Os sentimentos perfeccionistas são inimigos do discernimento quando se traduzem em tentar recolher todos os elementos possíveis para uma decisão ou actividade. Um bom desafio é encontrar uma pré-definição dos elementos a usar. As empresas e os seus representantes muitas vezes seguem a filosofia de que quanto mais alternativas melhor é a escolha ou decisão, mas o exagero cria o caos.

Omitir o óbvio

Uma fraca selecção ou triagem dos recursos internacionais disponíveis também leva à indecisão e/ou a más escolhas. É um bom investimento, aquele que se faz numa boa triagem de recursos, pois traduz-se em menos custos e informação mais claro.

A confiança também se torna mais fácil de estabelecer.

Transportar a artilharia pesada

Marcar como alvo uma rede de trabalho simples e bem apetrechada de novas tecnologias é fundamental.

Algumas empresas gostam de fazer paradas do tipo das forças armadas e mostrar publicamente todo o seu arsenal de recursos humanos e materiais, mas a guerra aqui é outra. O útil e ágil é o mais indicado para este combate.

Medir uma vez, cortar duas

A articulação das necessidades deve ser feita de forma a atrair os parceiros com as soluções correctas.

Afinal de contas não se trata de uma venda nem de uma compra, nem de uma visita às prateleiras de um supermercado de ideias.

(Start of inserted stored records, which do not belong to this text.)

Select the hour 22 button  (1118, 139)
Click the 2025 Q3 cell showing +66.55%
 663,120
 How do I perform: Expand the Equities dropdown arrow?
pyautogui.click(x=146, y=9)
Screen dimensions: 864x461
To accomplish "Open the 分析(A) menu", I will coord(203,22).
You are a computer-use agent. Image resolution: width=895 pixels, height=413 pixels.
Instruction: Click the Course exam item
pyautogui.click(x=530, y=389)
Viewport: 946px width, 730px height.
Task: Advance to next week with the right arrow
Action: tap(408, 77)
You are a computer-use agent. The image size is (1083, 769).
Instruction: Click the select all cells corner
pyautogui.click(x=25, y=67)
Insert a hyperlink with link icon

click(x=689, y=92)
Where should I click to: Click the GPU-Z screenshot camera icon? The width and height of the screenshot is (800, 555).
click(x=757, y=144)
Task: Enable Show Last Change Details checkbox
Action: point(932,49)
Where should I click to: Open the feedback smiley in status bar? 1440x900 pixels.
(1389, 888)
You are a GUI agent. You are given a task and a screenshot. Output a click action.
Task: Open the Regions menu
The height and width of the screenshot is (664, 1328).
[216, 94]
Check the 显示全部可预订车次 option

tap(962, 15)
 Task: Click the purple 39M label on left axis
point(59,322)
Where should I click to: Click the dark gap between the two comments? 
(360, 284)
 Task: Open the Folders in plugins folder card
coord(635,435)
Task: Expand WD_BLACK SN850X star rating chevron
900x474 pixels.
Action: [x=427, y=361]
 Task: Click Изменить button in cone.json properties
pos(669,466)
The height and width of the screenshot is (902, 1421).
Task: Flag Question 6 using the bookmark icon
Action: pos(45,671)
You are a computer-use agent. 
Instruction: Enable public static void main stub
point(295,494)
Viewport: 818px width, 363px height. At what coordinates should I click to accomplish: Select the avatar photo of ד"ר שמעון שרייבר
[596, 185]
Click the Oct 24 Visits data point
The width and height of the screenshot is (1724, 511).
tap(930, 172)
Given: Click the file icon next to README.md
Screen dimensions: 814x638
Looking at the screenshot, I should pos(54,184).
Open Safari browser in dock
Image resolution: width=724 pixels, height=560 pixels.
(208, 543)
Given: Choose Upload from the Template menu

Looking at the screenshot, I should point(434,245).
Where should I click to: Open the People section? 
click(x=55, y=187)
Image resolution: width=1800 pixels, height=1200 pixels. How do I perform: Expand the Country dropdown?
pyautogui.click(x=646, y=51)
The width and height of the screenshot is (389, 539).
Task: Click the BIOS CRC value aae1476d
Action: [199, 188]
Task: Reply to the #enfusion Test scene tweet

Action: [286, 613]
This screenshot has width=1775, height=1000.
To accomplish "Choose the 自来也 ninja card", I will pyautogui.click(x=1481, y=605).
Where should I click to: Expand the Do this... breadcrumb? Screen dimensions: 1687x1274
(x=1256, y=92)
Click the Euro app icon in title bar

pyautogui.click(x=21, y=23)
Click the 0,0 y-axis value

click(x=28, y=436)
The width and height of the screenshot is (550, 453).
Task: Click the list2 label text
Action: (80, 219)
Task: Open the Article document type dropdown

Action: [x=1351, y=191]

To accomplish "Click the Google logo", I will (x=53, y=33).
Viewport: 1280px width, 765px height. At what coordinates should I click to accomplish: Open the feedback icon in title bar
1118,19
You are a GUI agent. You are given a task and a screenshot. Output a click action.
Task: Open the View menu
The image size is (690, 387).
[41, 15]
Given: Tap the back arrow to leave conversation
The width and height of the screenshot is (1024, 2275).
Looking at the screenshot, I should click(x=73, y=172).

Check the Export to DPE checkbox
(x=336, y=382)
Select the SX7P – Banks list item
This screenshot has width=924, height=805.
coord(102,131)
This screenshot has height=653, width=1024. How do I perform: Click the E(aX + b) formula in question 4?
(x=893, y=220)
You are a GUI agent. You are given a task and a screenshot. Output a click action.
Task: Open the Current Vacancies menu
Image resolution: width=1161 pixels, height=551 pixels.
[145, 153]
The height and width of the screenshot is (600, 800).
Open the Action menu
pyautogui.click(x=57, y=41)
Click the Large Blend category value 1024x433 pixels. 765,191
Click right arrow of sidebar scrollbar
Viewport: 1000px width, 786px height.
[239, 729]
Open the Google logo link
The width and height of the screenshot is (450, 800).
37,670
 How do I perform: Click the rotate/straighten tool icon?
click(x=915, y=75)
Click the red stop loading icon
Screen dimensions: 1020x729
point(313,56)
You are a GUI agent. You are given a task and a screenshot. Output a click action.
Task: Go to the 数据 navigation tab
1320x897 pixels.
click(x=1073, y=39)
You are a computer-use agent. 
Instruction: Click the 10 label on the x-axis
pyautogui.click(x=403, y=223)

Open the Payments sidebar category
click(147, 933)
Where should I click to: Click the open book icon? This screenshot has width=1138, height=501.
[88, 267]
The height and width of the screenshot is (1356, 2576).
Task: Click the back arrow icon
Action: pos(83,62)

É uma parceria onde se procura rentabilizar recursos e conhecimento para encontrar a solução pretendida.

Investir global sem segmentação local

É um grande desafio para algumas empresas no que toca aos seus hábitos e crenças, mas para a maioria, talvez, é um gigantesco desafio em todas as disciplinas de trabalho.

Esquecer a arte, não apreciando a ciência

A identificação de padrões tão útil em determinadas circunstâncias chama pelas competências de observação. A criatividade é um acto fundamental na identificação de parceiros. A exploração de novos conceitos e competências facilita um processo de aceitação ou adopção e constitui por si só um desafio.

Contar sim, vender não

Uma parceria não se restringe aos participantes da assinatura de um protocolo ou acordo. È necessário que todos os colaboradores participem de forma activa no processo em que as empresas se empenharam e a forma mais eficaz é fazendo com que esses colaboradores façam parte da história.

A motivação é fundamental nesta travessia.